While this month’s court filings do not specifically mention a plea deal or terms that could potentially be reached as a result, the severing of Farik’s case from his co-defendants appears to indicate a step forward, after the men were formally charged back in 2021.
The three were arrested in Thailand in 2003 and tortured at CIA black sites before being moved to Guantanamo Bay in 2004, according to a 2014 Senate Intelligence Committee report known colloquially as the Torture Report.
“I think that 22 years after September 11, it should still shock us that these cases have not been resolved,” said Judith Jacob, the director of geopolitical risk and security intelligence at risk management company Forward Global.
“It is too early to say if a plea deal will come to fruition and additionally what will happen to Mohammed Nazir bin Lep and Hambali, but even with a successful plea deal, it is unclear if Mohammed Farik bin Amin gets repatriated to Malaysia or has to remain in custody at Guantanamo.”
While the terms of any potential deal are unknown, a plea deal, by definition, would mean that Farik would have to plead guilty to some or all of the crimes he is accused of and receive a formal sentence from the US military commission.
“Any potential plea deal does not have any direct impact on Hambali’s case. However, the government is likely to list Farik as a witness 20 years after the fact, so he will give evidence against the other two,” said Hambali’s lawyer James Hodes. “We don’t know what that will be and we won’t know until he has taken a plea and been sentenced.”
He told This Week in Asia that it was impossible to know what promises were made to Farik if he went ahead and entered a plea, but that detainees who did so usually got some kind of benefit.
“My guess is that it will mean he is going home and that is a pretty big benefit, and it may cause people to say things that are not 100 per cent accurate,” Hodes said. “It is perfectly understandable for him to take a plea deal considering what they did to him, and for him to tell them what they want to hear so he can go home.”
Over the years, there has been a push to transfer detainees, with each one costing some US$13 million annually. Transfers often come about through plea deals, particularly in the face of an ageing prison population, many of whom suffer from health problems as a result of their prolonged incarceration and torture.
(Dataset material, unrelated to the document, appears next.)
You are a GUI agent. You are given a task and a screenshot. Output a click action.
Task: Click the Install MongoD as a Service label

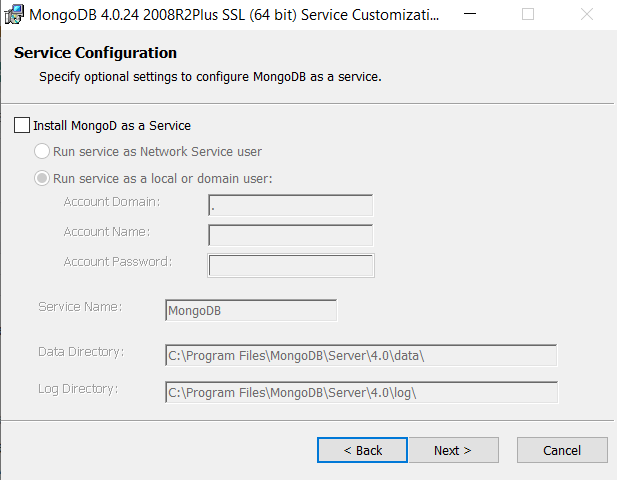pyautogui.click(x=112, y=126)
UN human rights investigator Fionnuala Ní Aoláin toured the detention camp in June. Her report on her visit said detainees had been subject to “cruel, inhuman and degrading treatment” including waterboarding, walling (being enclosed in a space without exits), being deprived of food and water, sleep deprivation and continuous noise.
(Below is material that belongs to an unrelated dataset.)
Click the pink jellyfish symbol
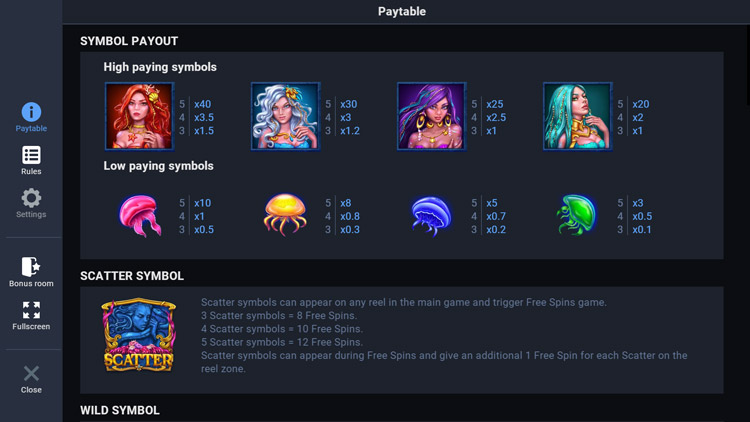750x422 pixels. (x=139, y=215)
“The Malaysian government has been very supportive of the return of its two nationals, while no one on the Indonesian side wants Hambali back. I don’t know the specifics of a possible plea deal, but if it works, Farik would have a home base to return to,” she said.
In 2016 Indonesia’s coordinating political, legal and security affairs minister, Luhut Pandjaitan, said his country had no plans to bring Hambali back.
The minister said the suspect was no longer considered an Indonesian citizen as he was travelling on a foreign passport when arrested in Thailand.
“I don’t think we can use it [the case] as a signal as to the future of Guantanamo,” Jacob said. “I think what makes it hard to draw any conclusions is the fact that US policy is not fixed and the government, Biden in particular, still faces significant pressure to be seen as ‘tough’ on terrorists.”